That brings me to the second anniversary in this month of anniversaries. One hundred years ago, in November 1917 (October by the old calendar), the Bolsheviks under V.I. Lenin overthrew the provisional government in Petrograd and instituted a murderous replacement based on the ideas of Karl Marx. Tens of millions of people died under that system in the ensuing century. In the eyes of any thoroughgoing Marxist, the killing of John F. Kennedy by a Marxist assassin must surely be one of the high points of a century of political murder and terror. Kennedy was, after all, opposed to Marxism and was one of the most fervent of cold warriors among all of our postwar presidents. He was also leader of a nation that represented the greatest foe and threat to communism. By Marxist rhetoric, Kennedy was a reactionary and a defender of the bourgeoisie. History commands that such people be overthrown, overthrown being a euphemism for murdered.

In this anniversary year and month, apologists for and supporters of Marxism, communism, and other forms of socialism have celebrated the coming of the Bolsheviks. To them, it was a necessity--a historical necessity--that countless millions be ground under the iron heels of socialism. Today there are people among us who wish the same thing to happen again. One of them recently ran for president. Another is in control of the opposition in Great Britain. Tens of thousands more teach, study, and demonstrate on our college campuses.

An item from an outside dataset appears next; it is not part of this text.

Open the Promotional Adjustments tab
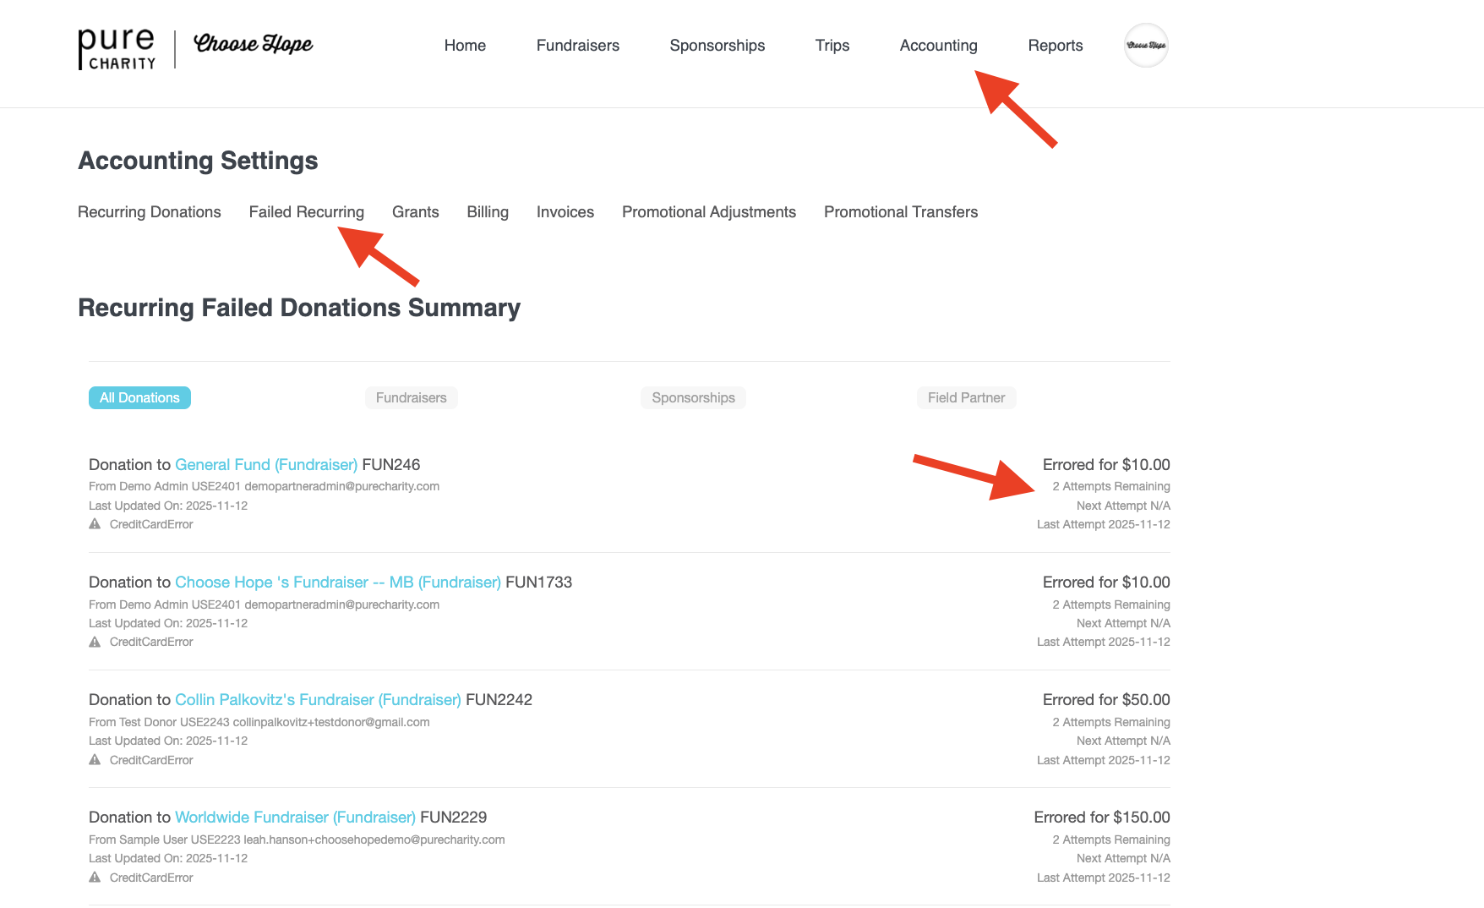point(708,212)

I don't know what Stephen King's politics might be beyond the Easterner's natural inclination to the left, but maybe he revealed something when he made Hillary Clinton president in his alternate history in 11/22/63. Believe what you want, but I would call that Dystopia. 

(November 2017 makes another anniversary in that a year ago this month, We the People kept the most corrupt and mendacious candidate in American history away from the presidency. We should all get down on our knees and say a prayer of thanks every day for that, even the atheists among us. And maybe even atheists might rethink their position considering that sending her back to where she came from seems to have come about in part by divine intervention.)

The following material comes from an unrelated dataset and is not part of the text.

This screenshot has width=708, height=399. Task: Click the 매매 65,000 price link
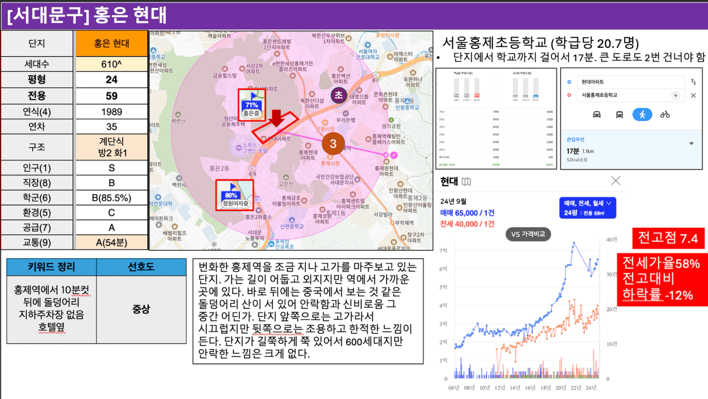click(x=467, y=213)
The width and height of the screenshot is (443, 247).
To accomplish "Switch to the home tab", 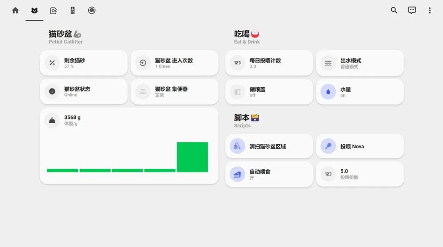I will (x=15, y=11).
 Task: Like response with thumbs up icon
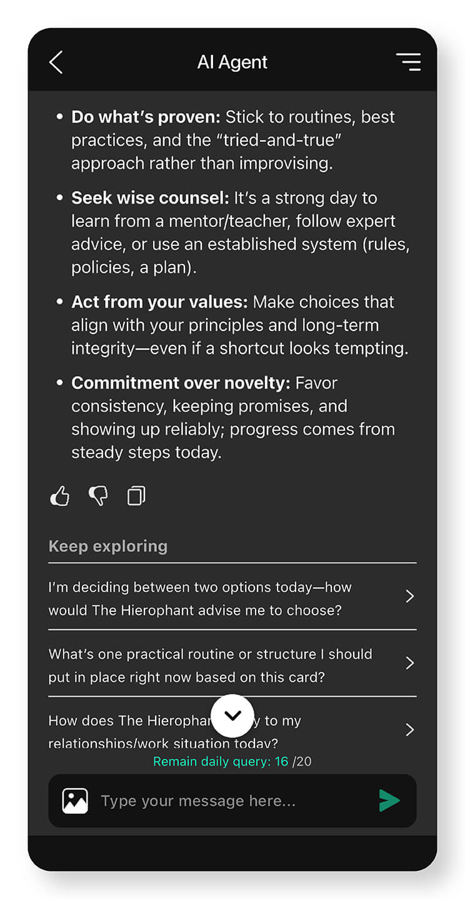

So, finally, another thing that bothered me about 11/22/63: In his coda, tacked on in 2012 to a novel published in 2011, Stephen King has his narrator meet the woman he loved in the past but knows him not in the unaltered present. She has lived a life of accomplishment, but it is accomplishment of a certain kind, what you might call the accomplishment of the activist, the social reformer, or even the collectivist. It is also accomplishment as defined by the current generation vs. accomplishment as people from Stephen King's generation and before might have defined it. (If I understand things correctly, the coda was suggested by Mr. King's son.) Unlike Stephen King, the woman from the past does not marry or have children. There is nothing interior, nothing directed towards a family. There is only the exterior and a turning away from family and towards this thing people call "society." In other words, her greatest love has been directed not towards family but towards "society," another curiously Marxist or leftist notion in a book that is ostensibly about love between a man and a woman. That orientation towards "society" may fulfill some people, but it strikes me as a kind of emptiness, an emptiness that concludes a book of essential emptiness. A good story, well told, with intrigue, excitement, and sensation, but in the end, like so much popular entertainment, empty.

Copyright 2017, 2023 Terence E. Hanley

4 comments:

  1. Glad to see you back at it, Terence!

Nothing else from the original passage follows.